Common architecture of UWSNs.
Propagation delay is sensitive in some application scenarios like underwater rescue or underwater real-time data acquisition. Also, delay in a reasonable range can be tolerated in some scenarios like long-term marine data sampling or marine geography research. UWSNs for long-time oceanographic research are much more sensitive to energy rather than transmission delay. Comparing with land-based WSNs, UWSNs have a wide range of special challenges. First of all, bandwidth of acoustic communication is limited to 40 km·kbps in deep water [3]. The propagation speed of sound in water is up to 1500 m/s, which is five orders of magnitude lower than that of radio. Secondly, underwater sensor nodes are mostly stateless and are moving with water currents, which leads to a high dynamic network topology. Most existing WSNs routing protocols are based on topology information. They are certainly not proper for UWSNs in view of huge overhead for updating topology information. Thirdly, energy of underwater sensor nodes is more precious than land-based sensor nodes. It is inconvenient and expensive to recharge underwater nodes as the environment is much harsher than terrene.

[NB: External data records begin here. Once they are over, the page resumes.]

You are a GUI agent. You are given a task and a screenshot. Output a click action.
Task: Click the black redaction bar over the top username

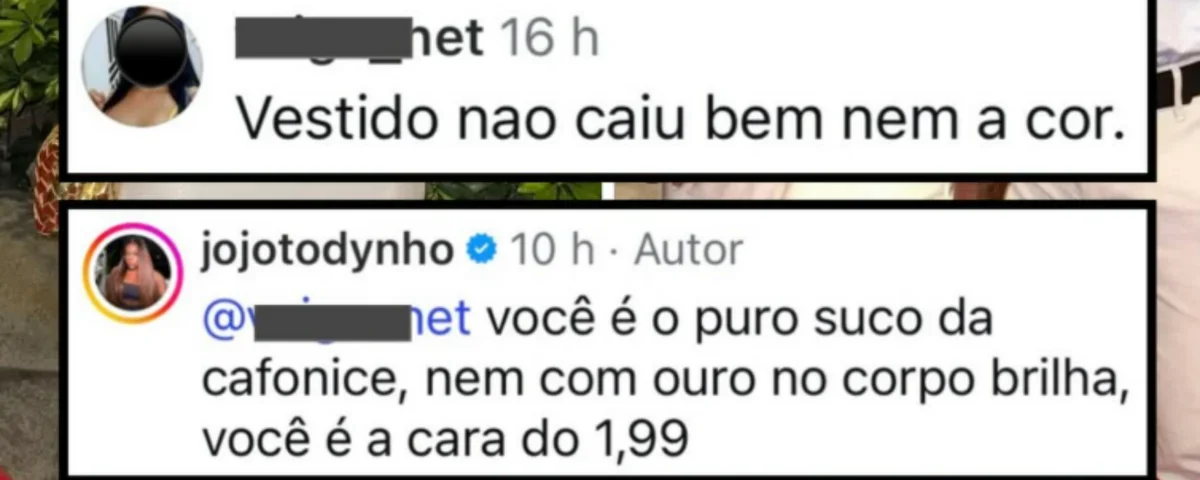click(x=322, y=39)
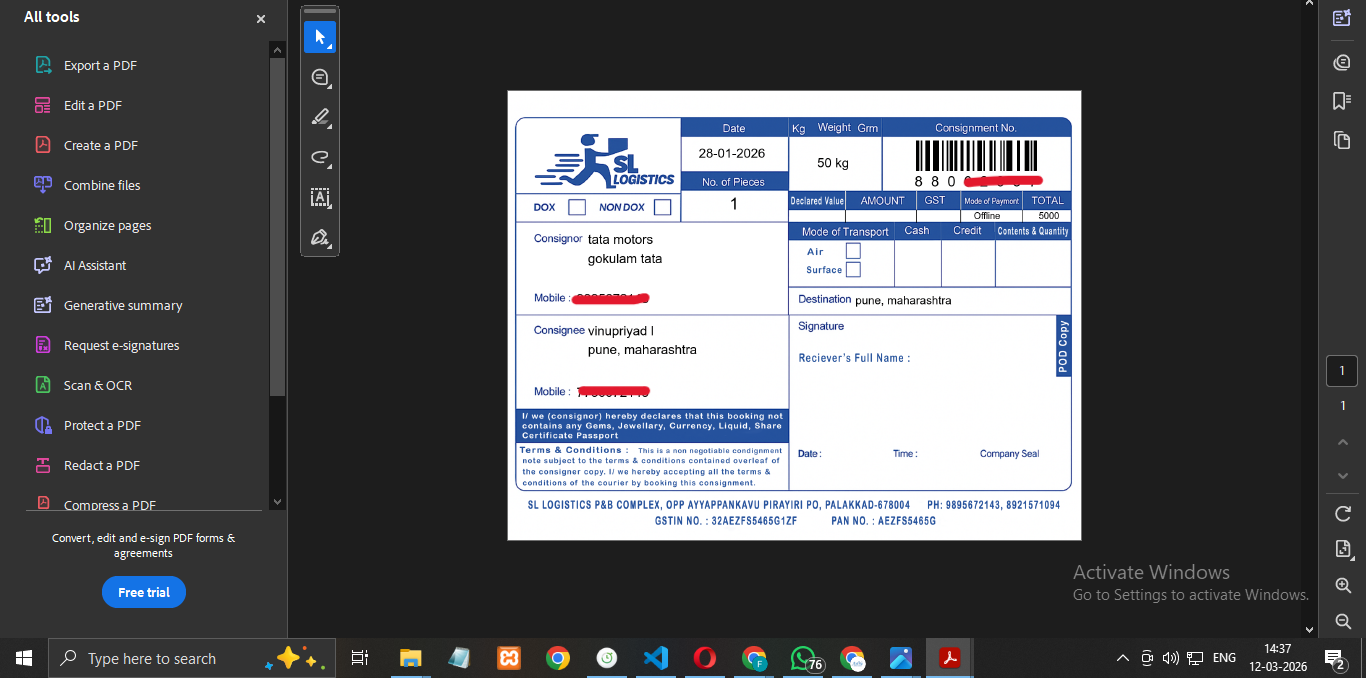Check the Air transport checkbox
Image resolution: width=1366 pixels, height=678 pixels.
(853, 251)
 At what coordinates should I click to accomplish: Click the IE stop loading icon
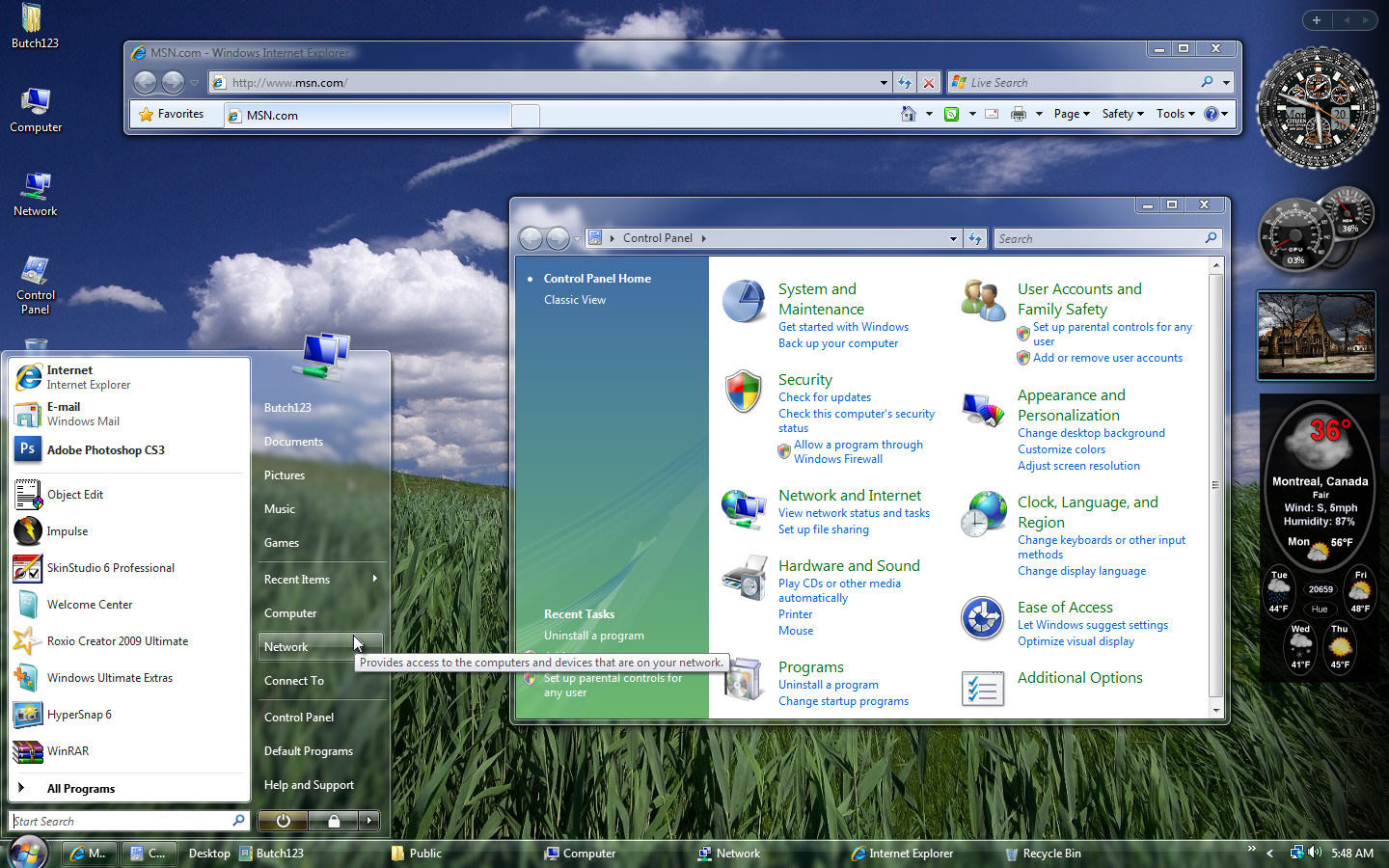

Routing protocols for land-based WSNs like proactive or reactive routing protocols (OLSR [8], AODV [9], etc.) rely on topology information and employ flooding to discover and maintain routes, both of which result in underlying energy consumption and network collisions. Geographic routing is stateless which is proper for UWSNs. Next hop is mainly determined by localization in geographic routing. However, localization is another big challenge in UWSNs [10]. Getting three-dimensional coordinates of underwater nodes is not an easy task. In addition, underwater nodes have always been moving. Periodical localization is imperative, because it is expensive and takes a long time to converge. There are some localization-based routing protocols for UWSNs, like VBF [6], FBR [11], SBR-DLP [12], and so forth. They all assume that each underwater node is aware of its own three-dimensional coordinates. Although the performance of some protocols is relatively superior, drawbacks of underwater localization cannot be avoided in practical applications.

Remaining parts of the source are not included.